**DATASET CONTENT**:
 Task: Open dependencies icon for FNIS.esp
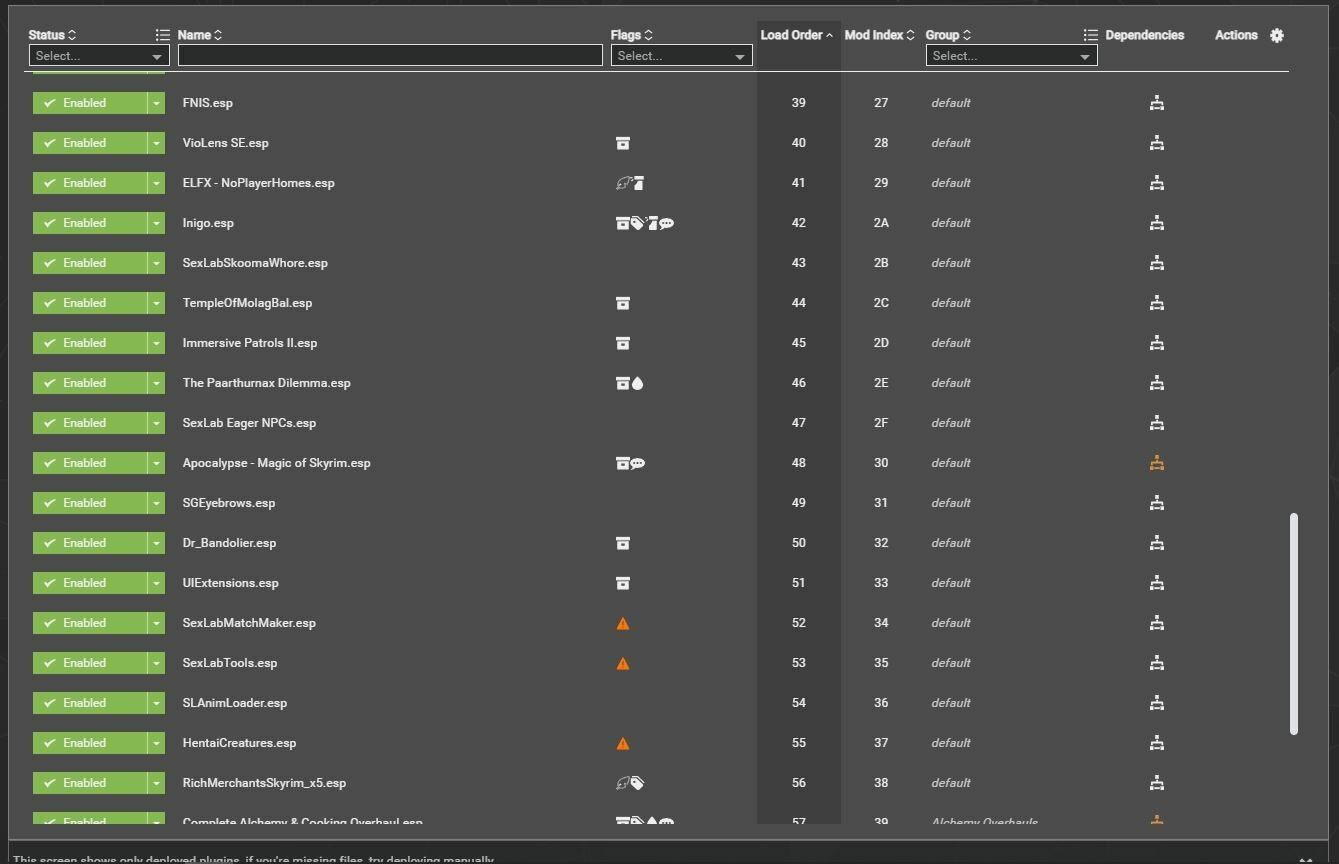1156,103
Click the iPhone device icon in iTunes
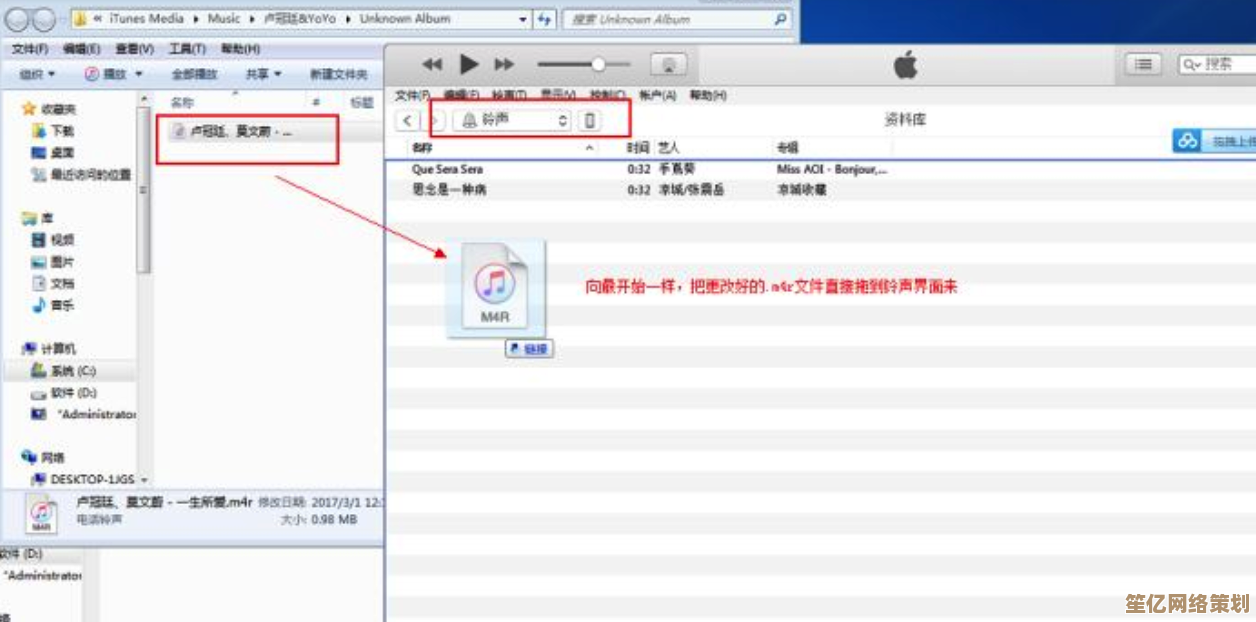 click(x=590, y=120)
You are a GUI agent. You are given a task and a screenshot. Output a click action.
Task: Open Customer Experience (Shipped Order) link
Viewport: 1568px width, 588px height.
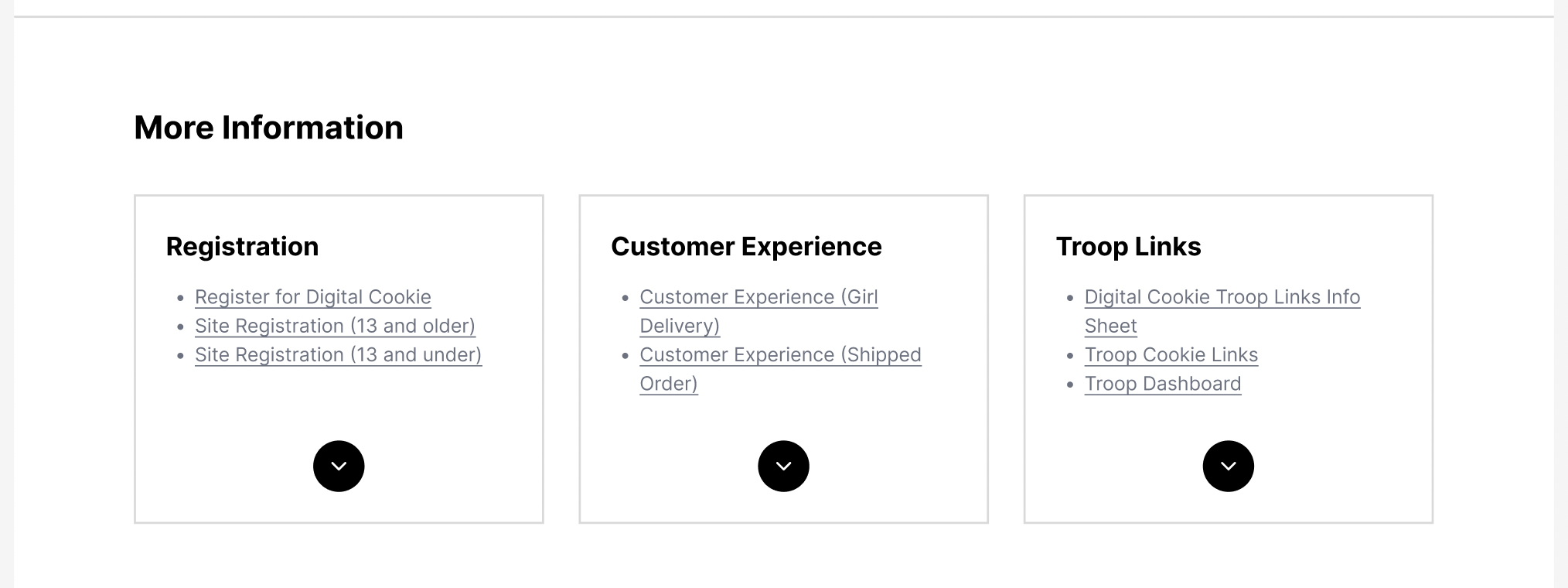779,354
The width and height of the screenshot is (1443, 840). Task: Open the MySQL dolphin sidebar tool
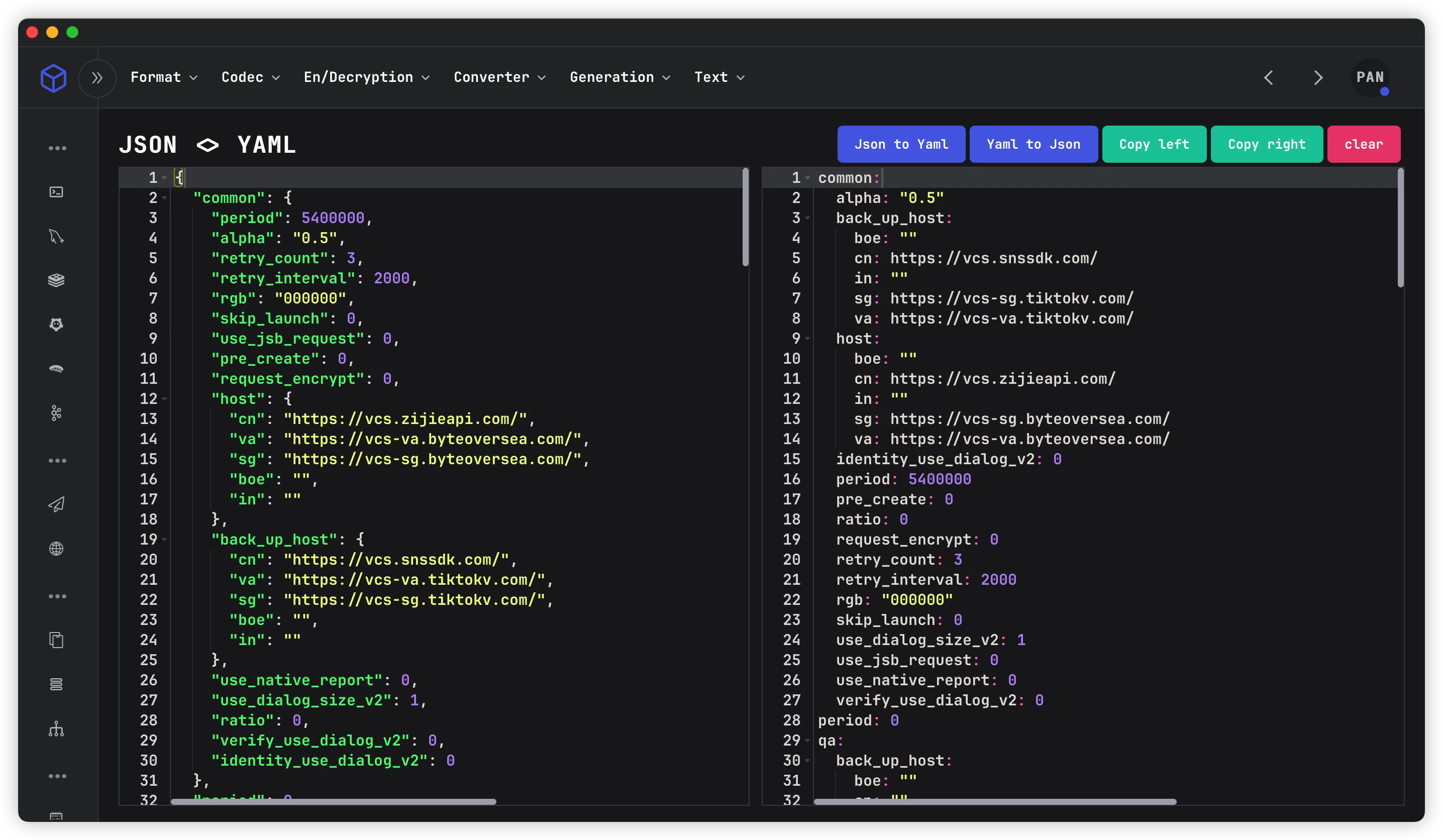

**TASK TO CARRY OUT**: None of the pictures should be copied, but every record above must be restated in full.

**RESPONSE BELOW**:
 Task: Open dependencies icon for FNIS.esp
1156,103
Click the iPhone device icon in iTunes
 click(x=590, y=120)
You are a GUI agent. You are given a task and a screenshot. Output a click action.
Task: Open Customer Experience (Shipped Order) link
Viewport: 1568px width, 588px height.
779,354
The width and height of the screenshot is (1443, 840). Task: Open the MySQL dolphin sidebar tool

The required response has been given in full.